====== RECORDS SUPPLIED ======
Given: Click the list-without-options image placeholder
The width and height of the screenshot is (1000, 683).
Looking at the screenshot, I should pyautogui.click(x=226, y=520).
======
====== RECORDS SUPPLIED ======
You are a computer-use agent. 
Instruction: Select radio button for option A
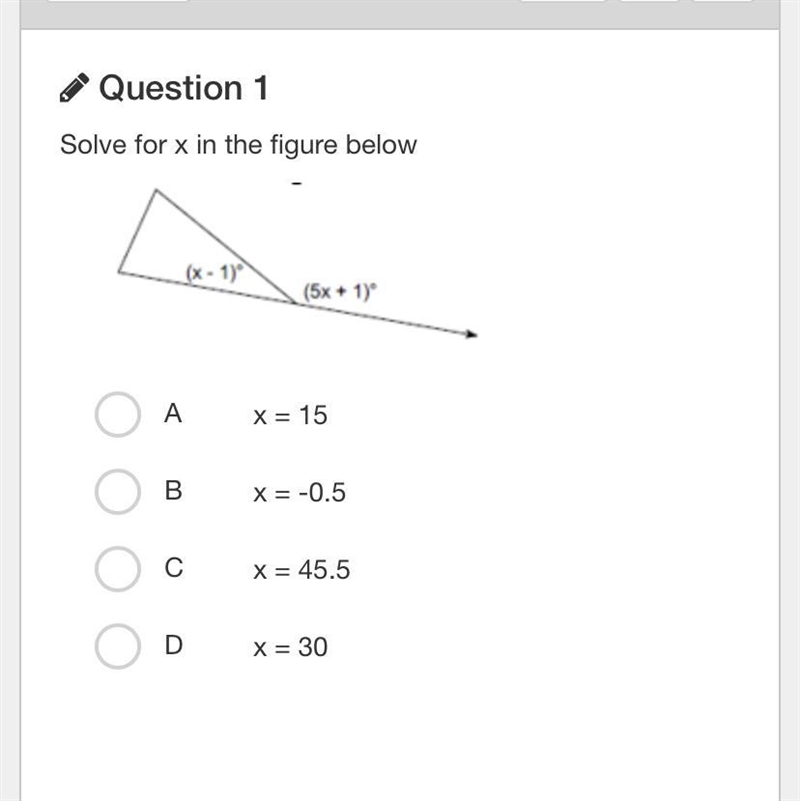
======
### ASSIGNMENT
Going down the listing above, begin printing at the line with "You are a computer-use agent." and finish with the line with "Instruction: Select radio button for option A", exactly as they appear.

### EXERCISE SOLUTION
You are a computer-use agent. 
Instruction: Select radio button for option A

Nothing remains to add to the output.